Records provided:
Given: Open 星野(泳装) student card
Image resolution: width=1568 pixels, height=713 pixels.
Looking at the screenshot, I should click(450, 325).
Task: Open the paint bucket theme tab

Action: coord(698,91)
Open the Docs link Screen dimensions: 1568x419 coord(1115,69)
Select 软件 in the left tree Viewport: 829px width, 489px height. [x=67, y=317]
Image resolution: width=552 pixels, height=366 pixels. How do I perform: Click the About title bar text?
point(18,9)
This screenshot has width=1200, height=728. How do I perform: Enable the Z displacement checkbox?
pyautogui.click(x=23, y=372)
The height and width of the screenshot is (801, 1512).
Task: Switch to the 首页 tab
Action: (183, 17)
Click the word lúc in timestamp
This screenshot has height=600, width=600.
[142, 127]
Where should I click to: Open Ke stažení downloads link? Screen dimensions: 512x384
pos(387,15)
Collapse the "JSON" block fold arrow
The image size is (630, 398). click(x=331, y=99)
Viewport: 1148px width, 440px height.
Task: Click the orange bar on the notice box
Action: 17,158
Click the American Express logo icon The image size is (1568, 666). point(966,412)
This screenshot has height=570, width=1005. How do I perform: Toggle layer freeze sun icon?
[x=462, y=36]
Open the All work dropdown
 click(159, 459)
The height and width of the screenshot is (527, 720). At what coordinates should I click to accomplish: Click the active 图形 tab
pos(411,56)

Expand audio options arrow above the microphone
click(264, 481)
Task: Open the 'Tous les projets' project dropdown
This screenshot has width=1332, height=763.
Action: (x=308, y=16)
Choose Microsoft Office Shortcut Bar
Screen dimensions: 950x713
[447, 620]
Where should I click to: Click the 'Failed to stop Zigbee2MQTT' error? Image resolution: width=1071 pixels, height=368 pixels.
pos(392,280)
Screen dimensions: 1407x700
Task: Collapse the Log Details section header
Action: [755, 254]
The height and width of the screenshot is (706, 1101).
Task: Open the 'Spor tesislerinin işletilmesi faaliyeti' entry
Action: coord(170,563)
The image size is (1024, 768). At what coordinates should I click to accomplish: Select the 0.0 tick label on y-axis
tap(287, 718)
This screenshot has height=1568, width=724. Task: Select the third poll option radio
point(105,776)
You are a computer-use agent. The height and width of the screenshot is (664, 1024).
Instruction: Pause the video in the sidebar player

What you should do: Can you output every line of the records above as a JSON list of strings, one string per line, leaving out the blank lines?

Answer to the problem:
[
  "Given: Open 星野(泳装) student card",
  "Image resolution: width=1568 pixels, height=713 pixels.",
  "Looking at the screenshot, I should click(450, 325).",
  "Task: Open the paint bucket theme tab",
  "Action: coord(698,91)",
  "Open the Docs link Screen dimensions: 1568x419 coord(1115,69)",
  "Select 软件 in the left tree Viewport: 829px width, 489px height. [x=67, y=317]",
  "Image resolution: width=552 pixels, height=366 pixels. How do I perform: Click the About title bar text?",
  "point(18,9)",
  "This screenshot has width=1200, height=728. How do I perform: Enable the Z displacement checkbox?",
  "pyautogui.click(x=23, y=372)",
  "The height and width of the screenshot is (801, 1512).",
  "Task: Switch to the 首页 tab",
  "Action: (183, 17)",
  "Click the word lúc in timestamp",
  "This screenshot has height=600, width=600.",
  "[142, 127]",
  "Where should I click to: Open Ke stažení downloads link? Screen dimensions: 512x384",
  "pos(387,15)",
  "Collapse the \"JSON\" block fold arrow",
  "The image size is (630, 398). click(x=331, y=99)",
  "Viewport: 1148px width, 440px height.",
  "Task: Click the orange bar on the notice box",
  "Action: 17,158",
  "Click the American Express logo icon The image size is (1568, 666). point(966,412)",
  "This screenshot has height=570, width=1005. How do I perform: Toggle layer freeze sun icon?",
  "[x=462, y=36]",
  "Open the All work dropdown",
  " click(159, 459)",
  "The height and width of the screenshot is (527, 720). At what coordinates should I click to accomplish: Click the active 图形 tab",
  "pos(411,56)",
  "Expand audio options arrow above the microphone",
  "click(264, 481)",
  "Task: Open the 'Tous les projets' project dropdown",
  "This screenshot has width=1332, height=763.",
  "Action: (x=308, y=16)",
  "Choose Microsoft Office Shortcut Bar",
  "Screen dimensions: 950x713",
  "[447, 620]",
  "Where should I click to: Click the 'Failed to stop Zigbee2MQTT' error? Image resolution: width=1071 pixels, height=368 pixels.",
  "pos(392,280)",
  "Screen dimensions: 1407x700",
  "Task: Collapse the Log Details section header",
  "Action: [755, 254]",
  "The height and width of the screenshot is (706, 1101).",
  "Task: Open the 'Spor tesislerinin işletilmesi faaliyeti' entry",
  "Action: coord(170,563)",
  "The image size is (1024, 768). At what coordinates should I click to accomplish: Select the 0.0 tick label on y-axis",
  "tap(287, 718)",
  "This screenshot has height=1568, width=724. Task: Select the third poll option radio",
  "point(105,776)",
  "You are a computer-use agent. The height and width of the screenshot is (664, 1024).",
  "Instruction: Pause the video in the sidebar player"
]